Infections – Every third HIV infection outside Sub-Saharan Africa is associated with the sharing of injecting equipment. Another less well-known virus, Hepatitis C, is even more infectious and now spreading among injecting drug users faster than in any other groups. Treating the diseases caused by these viruses costs far more than preventing them by distributing clean injecting equipment and providing a hygienic environment. Photo: Ben art core
New outbreaks of HIV in Europe – For a long time, rates of HIV infection among drug users in most European countries have remained low. This situation is now changing, as a consequence of the financial crisis in Europe. Public health and social services are often the first victims of financial austerity measures. Cities like Athens, Bucharest and Sofia have seen huge outbreaks of HIV infections among people who use drugs. We know, from the example of other countries, that an epidemic does not stop at drug users – it spreads to the general population, through unprotected sex.
Legal highs – In 2009, there was an unprecedented surge in new synthetic drugs in Europe. These drugs, often dubbed ‘legal highs’ by the media, are not on the list of illicit drugs, but they mimic the effects of those drugs. In some cities, such as Budapest and Bucharest, thousands of drug users have started to inject these drugs. While heroin is injected three-four times a day, these drugs are injected 10-15 times a day – leading to a greater risk of infection.
Drug litter – Used needles and syringes, cups, and other drug-related litter are an everyday occurrence in those parts of town where people inject on the street.

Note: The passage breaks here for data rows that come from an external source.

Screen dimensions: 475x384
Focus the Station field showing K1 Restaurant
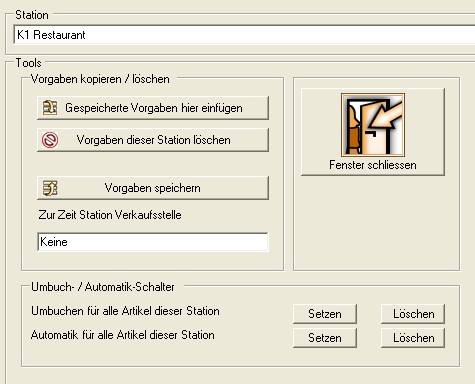click(x=244, y=35)
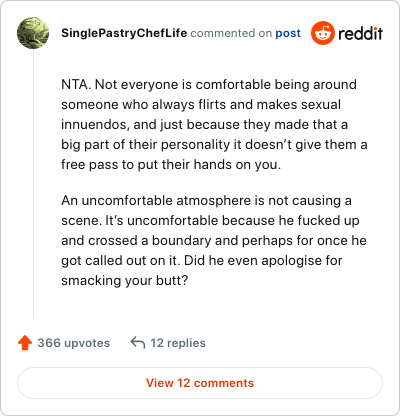The height and width of the screenshot is (416, 400).
Task: Click the "commented on" text
Action: point(231,33)
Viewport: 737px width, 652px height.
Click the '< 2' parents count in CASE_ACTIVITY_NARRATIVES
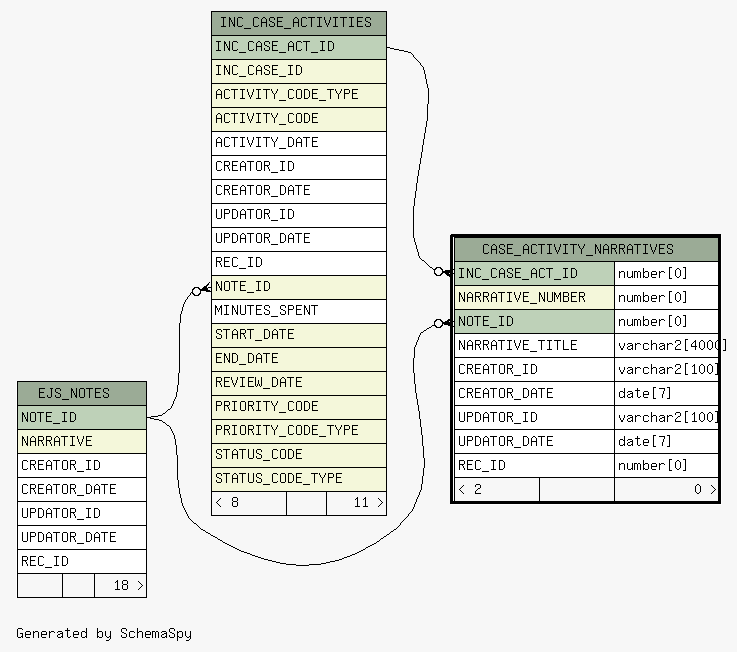click(x=496, y=489)
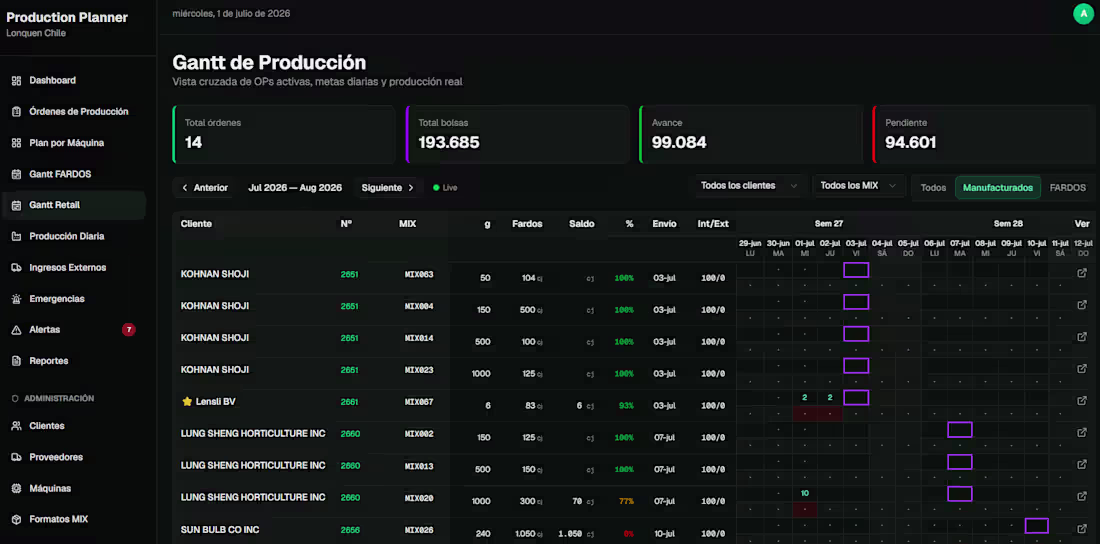Open the Máquinas gear icon
The height and width of the screenshot is (544, 1100).
[x=16, y=489]
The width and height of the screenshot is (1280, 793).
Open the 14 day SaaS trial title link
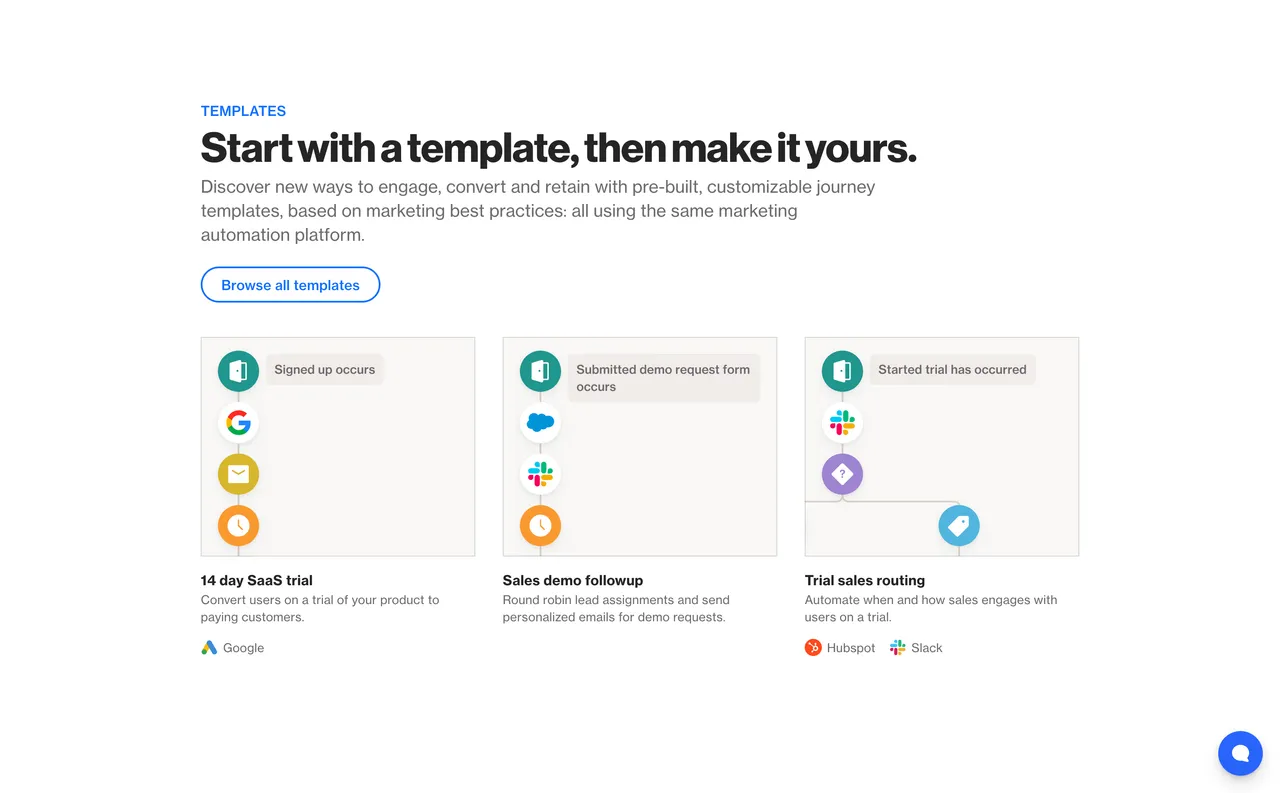point(257,580)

Although there are still no recorded incidents of a member of the public contracting a bloodborne disease from a discarded needle or syringe, this litter will often generate fear, anger, disgust and frustration.
More policemen patrolling the streets and arresting people who use drugs will not lead to less drug use, or less litter. On the contrary, fear of the police can drive drug users to discard their needles as soon as possible. There is evidence that restricting access to clean needles will not lead to fewer people using drugs on the streets, but to the sharing of injecting equipment, and therefore, new infections. Overcrowded prisons are a hotbed of injecting drug use and related infections.
Prevention – for those who have not used drugs or are experimenters, we need to provide evidence-based drug education in schools, within families and in dance clubs!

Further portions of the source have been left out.